- Origin: New York City, United States
- Genres: Classical
- Occupation: Cellist
- Instrument: cello
- Years active: 1970–present
- Website: www.astridschween.com

= Astrid Schween =

American cellist

Astrid Schween is a cellist with the Juilliard String Quartet, having joined in 2016.

== Early life and education ==
Schween first heard a cello while listening to a concert at Tanglewood, she was three years old at the time. Schween began performing professionally in 1970 with the New York Philharmonic at the age of 16. Schween studied cello at Juilliard, closely under mentor Jacqueline du Pré, as well as Leonard Rose, Harvey Shapiro and Bernard Greenhouse; earning her bachelor's (1980) and master's degrees (1985).

== Career ==
While at Juillard, Schween was a member of the all-women's Lark Quartet, as well as a member of the Boston Trio.
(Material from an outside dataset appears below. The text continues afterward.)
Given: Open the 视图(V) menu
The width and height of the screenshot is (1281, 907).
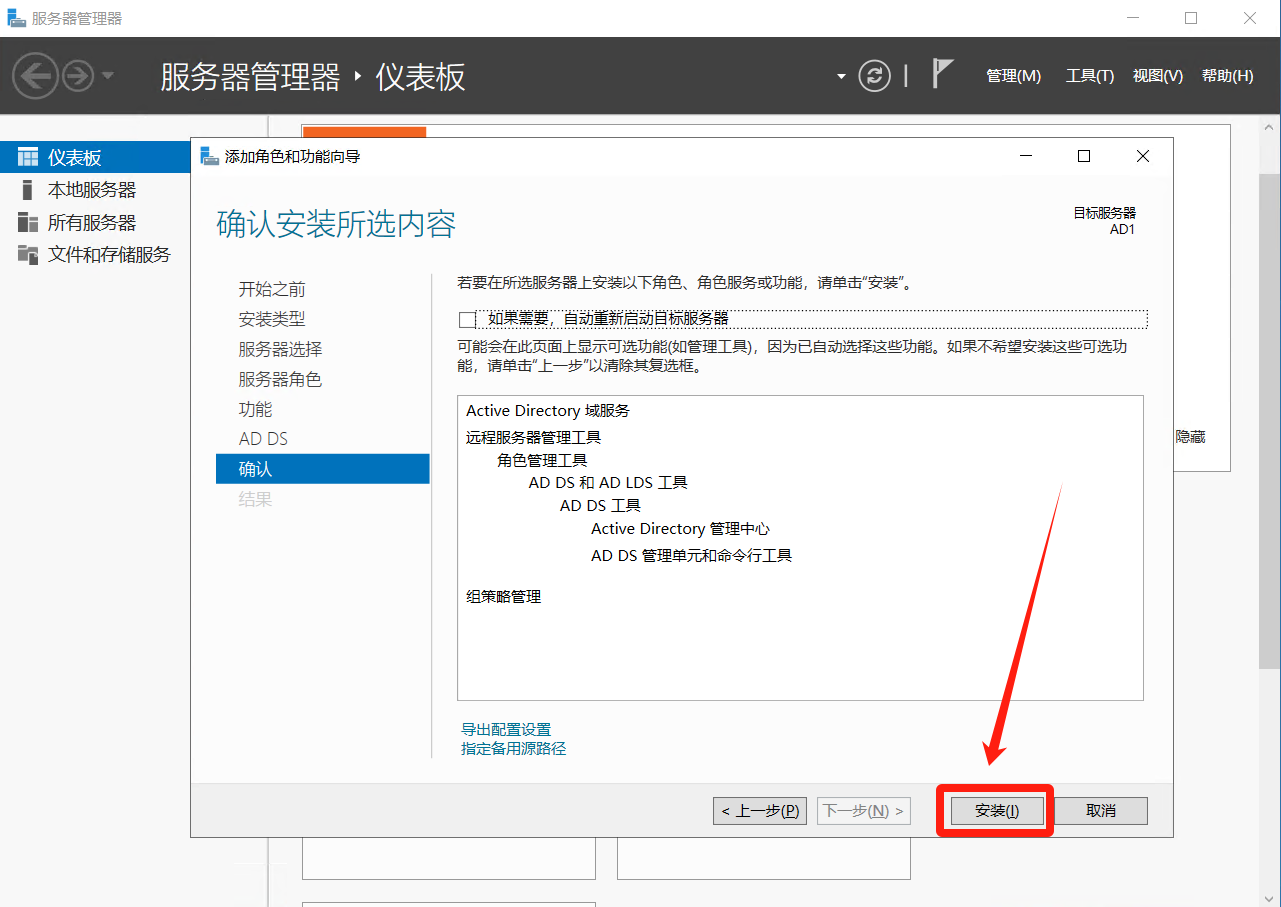Looking at the screenshot, I should click(1157, 76).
She joined the faculty at the University of Massachusetts Amherst in 2004. In 2016, Schween became the first female to join the Juilliard String Quartet, having replaced long-time cellist Joel Krosnick.

== Discography ==
- JSQ albums
- 2018: Beethoven – Davidovsky – Bartók: String Quartets
- 2021: Beethoven – Bartók – Dvořák: String Quartets

== Honors and awards ==
As a group, the Lark Quartet won multiple awards in 1990, including the Karl Klingler International String Quartet Competition and the Namberg Chamber Music Award.